3. Raman spectra are center of this work. The authors attribute the observed 220, 260 cm-1 Raman spectra to a certain Ag-Zn-S structure. Could the authors confirm this by other means, such as EDS mapping? The existence of Ag-Sn-S suggests that the distribution of Sn is not uniform. Is there a way to improve the quality of the NCs by reducing Sn-deficiency for the synthesis in water?

 

Author reply: The concern and the suggestion of the reviewer is fully understandable. Ideally, in case of compounds with a fixed composition, they can be quite reliably discriminated with EDS, even within a small NC. However, in view of the small size of our NCs and an inherent non-stoichiometry of both the host AZTS NCs and tentative inclusions of Ag-Zn-S or Ag-Sn-S NCs (which also may be of different composition), an EDS map may not provide convincing arguments and qualitatively better understanding of the NC structure than acquired by other techniques. Nevertheless, we a looking for possibility to perform a (presumably quite extended) EDS study in the nearest future.

 

In a word, the paper did not provide enough new physics and innovation for the field. The presentation of data is also poor.  
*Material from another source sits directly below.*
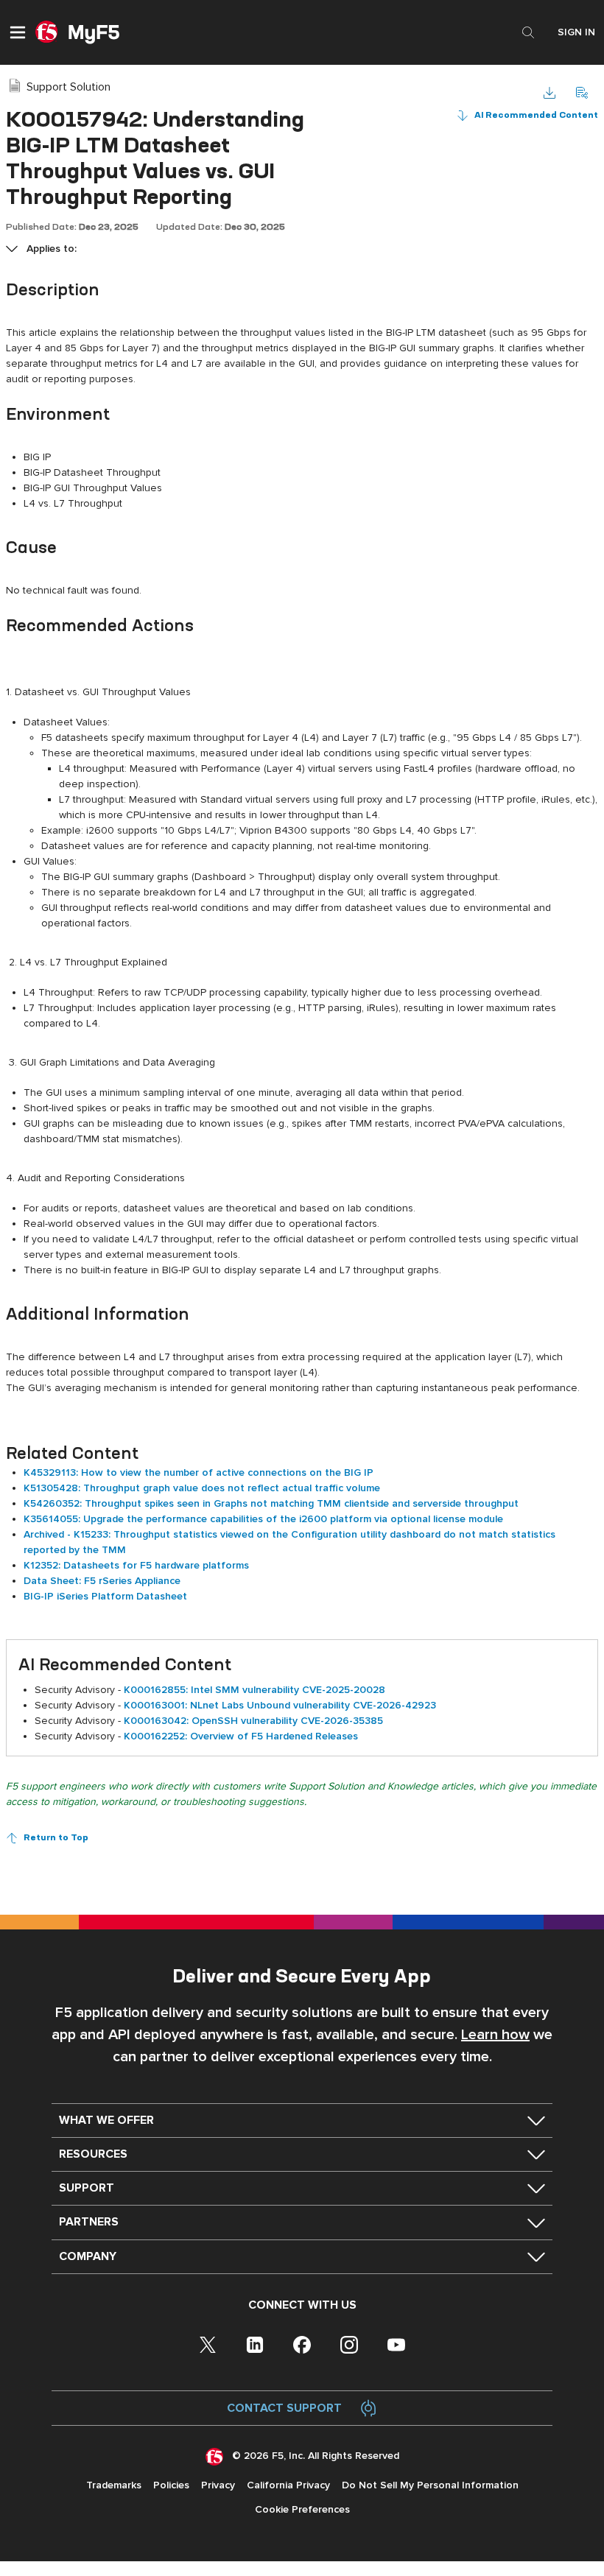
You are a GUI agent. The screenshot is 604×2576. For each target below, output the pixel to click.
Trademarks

Author reply: we believe that that with new data in the revised manuscript and explanations of the data that were already present in its initial version, the reviewer's concern will be relieved.

Round 2

Reviewer 1 Report

Authors of this work have indeed considered my comments and have revised their paper. I have no other comments, and thus suggest publication of this interesting work. 

Reviewer 2 Report

The authors has responded all my comments. The manuscript now meets the requirements of journal. The presentation of the paper is improved, now I recommend publication of the paper as its current version.